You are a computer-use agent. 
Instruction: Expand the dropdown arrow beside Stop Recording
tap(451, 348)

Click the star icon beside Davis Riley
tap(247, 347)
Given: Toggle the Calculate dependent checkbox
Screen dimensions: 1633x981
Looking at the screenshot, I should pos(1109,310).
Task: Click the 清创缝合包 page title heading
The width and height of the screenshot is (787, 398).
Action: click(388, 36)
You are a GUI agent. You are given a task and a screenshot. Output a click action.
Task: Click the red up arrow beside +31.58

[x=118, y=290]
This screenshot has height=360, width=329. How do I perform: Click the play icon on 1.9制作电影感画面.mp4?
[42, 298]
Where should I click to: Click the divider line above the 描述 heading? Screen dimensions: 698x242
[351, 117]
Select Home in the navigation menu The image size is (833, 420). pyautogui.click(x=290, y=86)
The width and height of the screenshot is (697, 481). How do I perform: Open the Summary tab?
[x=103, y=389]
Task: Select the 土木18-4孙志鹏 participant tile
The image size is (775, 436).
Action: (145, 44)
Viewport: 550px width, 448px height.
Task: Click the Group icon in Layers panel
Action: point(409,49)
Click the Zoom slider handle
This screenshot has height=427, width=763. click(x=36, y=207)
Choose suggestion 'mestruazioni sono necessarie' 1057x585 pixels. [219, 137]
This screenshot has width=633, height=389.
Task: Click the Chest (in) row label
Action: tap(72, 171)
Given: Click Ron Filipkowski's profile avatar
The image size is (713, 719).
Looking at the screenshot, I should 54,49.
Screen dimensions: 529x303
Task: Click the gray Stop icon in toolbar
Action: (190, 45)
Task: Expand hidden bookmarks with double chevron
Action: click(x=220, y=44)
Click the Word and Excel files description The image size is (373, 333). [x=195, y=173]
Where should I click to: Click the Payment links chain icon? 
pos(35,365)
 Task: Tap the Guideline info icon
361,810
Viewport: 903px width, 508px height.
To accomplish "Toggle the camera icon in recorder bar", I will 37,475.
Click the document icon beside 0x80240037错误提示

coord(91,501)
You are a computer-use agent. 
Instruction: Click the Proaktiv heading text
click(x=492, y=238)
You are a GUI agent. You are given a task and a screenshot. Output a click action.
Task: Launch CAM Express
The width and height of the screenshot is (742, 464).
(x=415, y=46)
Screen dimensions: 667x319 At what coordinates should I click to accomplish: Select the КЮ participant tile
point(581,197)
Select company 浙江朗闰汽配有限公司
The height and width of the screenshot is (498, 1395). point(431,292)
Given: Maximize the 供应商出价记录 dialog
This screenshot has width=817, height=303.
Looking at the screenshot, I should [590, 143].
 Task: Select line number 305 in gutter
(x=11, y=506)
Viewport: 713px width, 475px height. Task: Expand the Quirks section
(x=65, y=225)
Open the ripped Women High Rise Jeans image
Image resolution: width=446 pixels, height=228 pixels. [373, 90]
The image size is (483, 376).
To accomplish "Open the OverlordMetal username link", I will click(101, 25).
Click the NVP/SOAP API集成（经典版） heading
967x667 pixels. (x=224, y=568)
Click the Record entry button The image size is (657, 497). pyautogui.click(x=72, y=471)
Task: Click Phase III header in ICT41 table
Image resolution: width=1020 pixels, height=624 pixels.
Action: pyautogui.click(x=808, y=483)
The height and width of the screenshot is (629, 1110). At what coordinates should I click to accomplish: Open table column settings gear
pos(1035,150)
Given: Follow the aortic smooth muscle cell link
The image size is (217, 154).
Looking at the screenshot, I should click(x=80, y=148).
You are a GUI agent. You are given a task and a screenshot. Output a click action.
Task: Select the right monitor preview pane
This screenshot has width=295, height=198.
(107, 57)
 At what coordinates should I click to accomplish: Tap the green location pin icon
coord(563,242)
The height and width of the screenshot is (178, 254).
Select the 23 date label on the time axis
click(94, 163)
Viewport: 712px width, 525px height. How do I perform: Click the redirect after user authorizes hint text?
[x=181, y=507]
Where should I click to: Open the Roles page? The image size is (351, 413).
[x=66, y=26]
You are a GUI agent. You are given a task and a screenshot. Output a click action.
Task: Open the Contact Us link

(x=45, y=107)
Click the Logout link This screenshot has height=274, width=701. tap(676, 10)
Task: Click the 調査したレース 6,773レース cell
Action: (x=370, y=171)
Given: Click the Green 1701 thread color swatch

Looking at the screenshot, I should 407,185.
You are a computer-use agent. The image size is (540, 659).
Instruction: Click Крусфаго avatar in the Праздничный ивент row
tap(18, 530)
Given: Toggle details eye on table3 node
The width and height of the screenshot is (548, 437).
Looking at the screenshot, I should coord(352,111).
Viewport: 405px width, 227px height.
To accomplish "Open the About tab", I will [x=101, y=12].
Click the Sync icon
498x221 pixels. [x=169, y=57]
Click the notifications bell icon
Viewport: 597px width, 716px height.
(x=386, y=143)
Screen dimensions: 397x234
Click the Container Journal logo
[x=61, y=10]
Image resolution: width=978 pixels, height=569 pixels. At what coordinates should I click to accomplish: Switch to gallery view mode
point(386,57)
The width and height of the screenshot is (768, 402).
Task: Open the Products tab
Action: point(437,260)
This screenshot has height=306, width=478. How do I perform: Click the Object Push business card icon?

**********

### PROBLEM DESCRIPTION
Set down exactly the lines from the opening line of the material through the line in which "Given: Toggle the" occurs, both included, and no other lines.

### TASK RESULT
You are a computer-use agent. 
Instruction: Expand the dropdown arrow beside Stop Recording
tap(451, 348)

Click the star icon beside Davis Riley
tap(247, 347)
Given: Toggle the Calculate dependent checkbox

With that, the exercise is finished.